Entitled “Long and Tortuous Road to Coconut Levy Recovery,” the book, published this year, is the very first volume in what appears to be the CSI’s Rural Development Review series.
However, despite its numerous potentials for dramatic storytelling, the book reads like an academic paper.
Which is not flattering at all.
Nor does it help the coconut farmers’ cause.
Had it been written with the regular reader in mind—regular reader here defined as someone who knows absolutely nothing about the issue—the book could have had more chances of generating support for the farmers. In turn, more support could mean more pressure for government to set things straight, underscoring once more the power of the written word; a power properly harnessed by those who sought to change the world.
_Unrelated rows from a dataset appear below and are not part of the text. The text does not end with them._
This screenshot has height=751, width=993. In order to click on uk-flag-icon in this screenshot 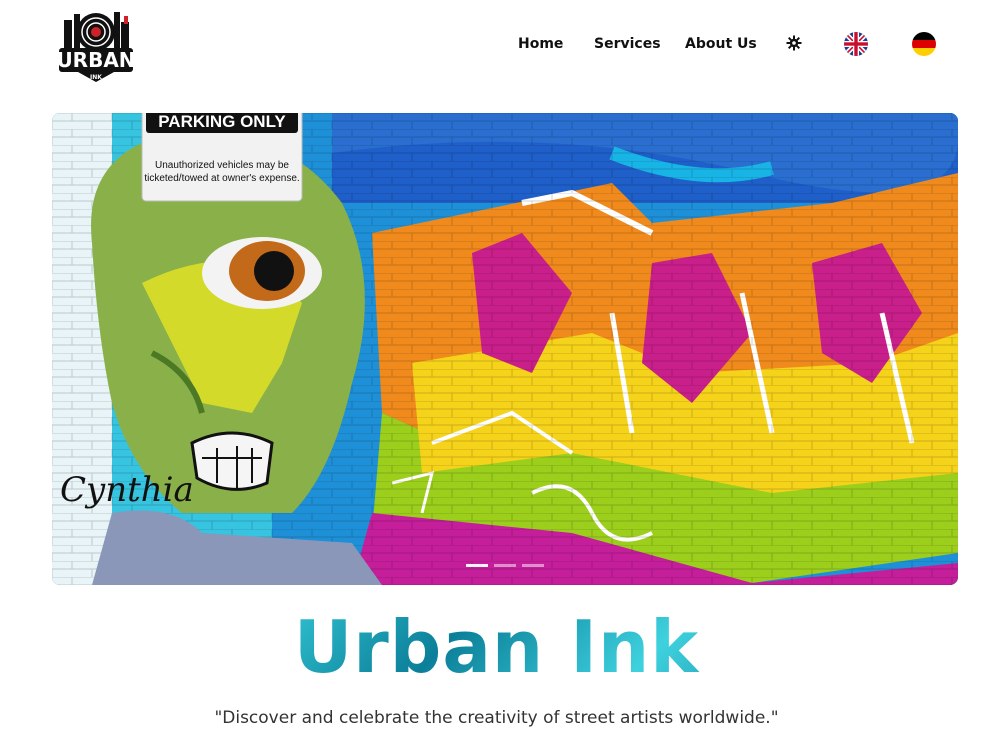, I will do `click(856, 44)`.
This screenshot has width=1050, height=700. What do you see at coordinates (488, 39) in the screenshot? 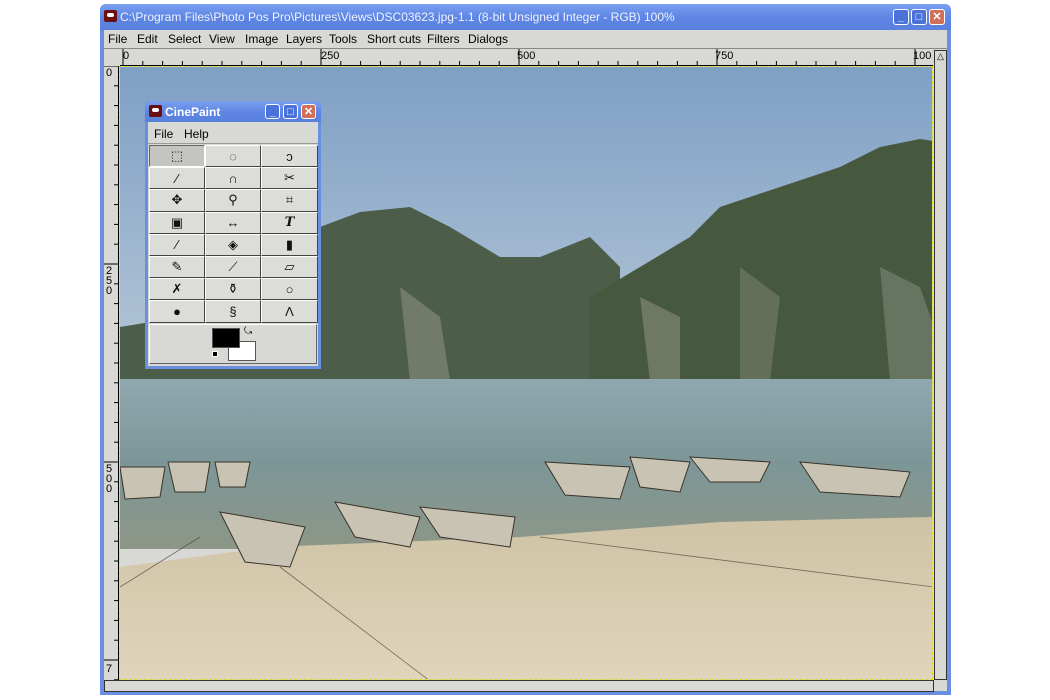
I see `menu-dialogs: Dialogs` at bounding box center [488, 39].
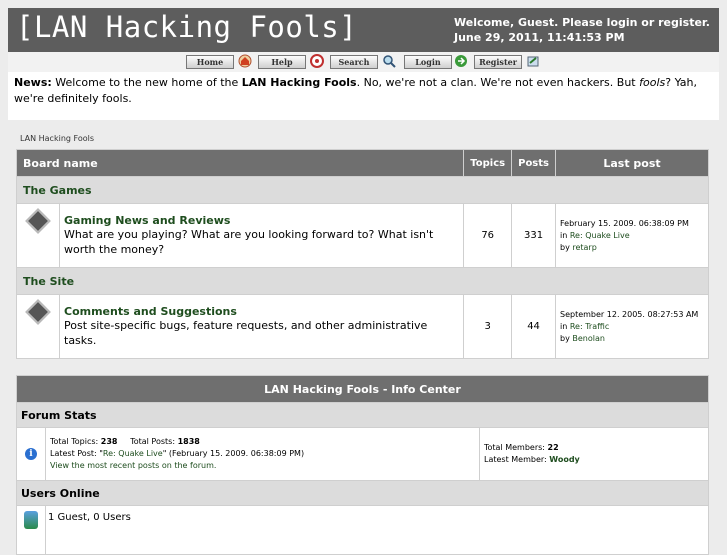  Describe the element at coordinates (377, 530) in the screenshot. I see `users-online-text: 1 Guest, 0 Users` at that location.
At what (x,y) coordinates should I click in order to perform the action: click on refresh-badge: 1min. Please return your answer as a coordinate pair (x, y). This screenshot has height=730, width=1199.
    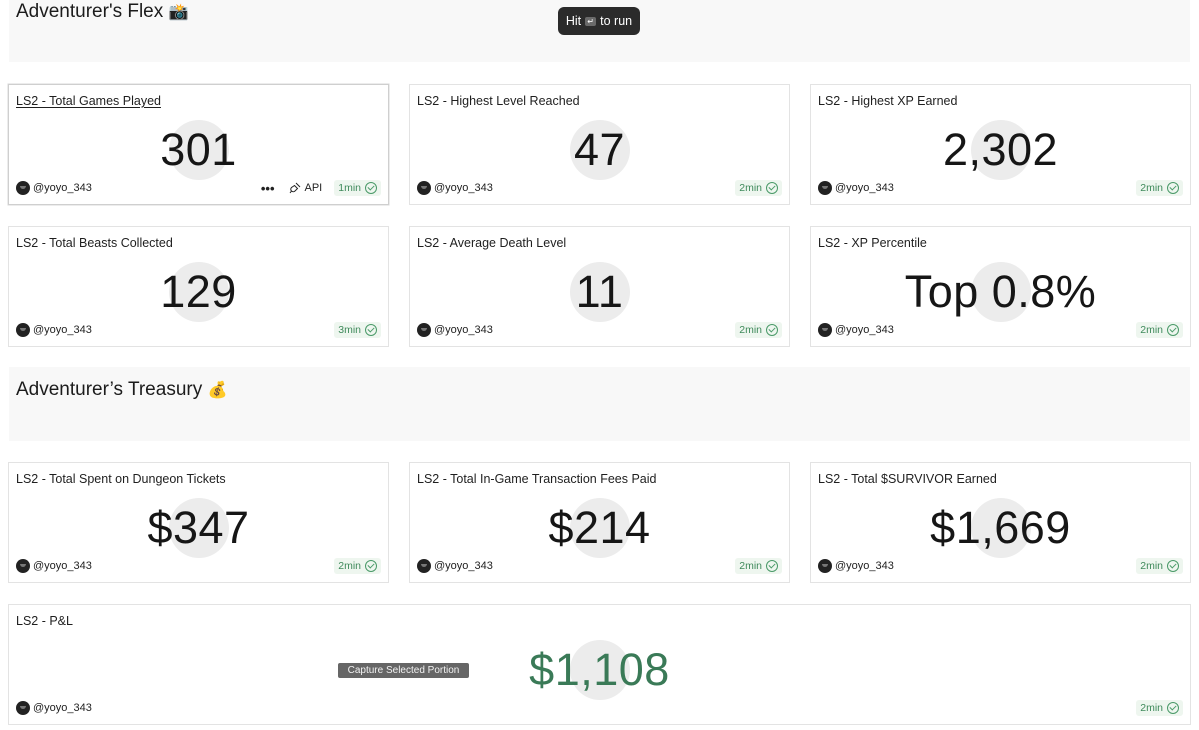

Unfortunately, of the book’s 184 pages, only a handful of passages
can be considered as powerful.
Rife with legalese, punctuated by vague sentences, the book’s text drastically lacks in narrative what it offers in the way of substance.
Which is unfortunate.
Instead of interpreting, laymanizing, and contextualizing the many legal and technical concepts surrounding the coconut levy cases—there are eight of them in all, one of which involves an attempt at acquiring a stake in Pepsi Cola—the book in its own obtuse way merely replicates whatever the courts have said, possibly contributing to the readers’ confusion.
Nevertheless, Royandoyan’s book—and CSI’s efforts to such work publicly available—represents an important step towards documenting what may very well be one of the largest crimes in Philippine history.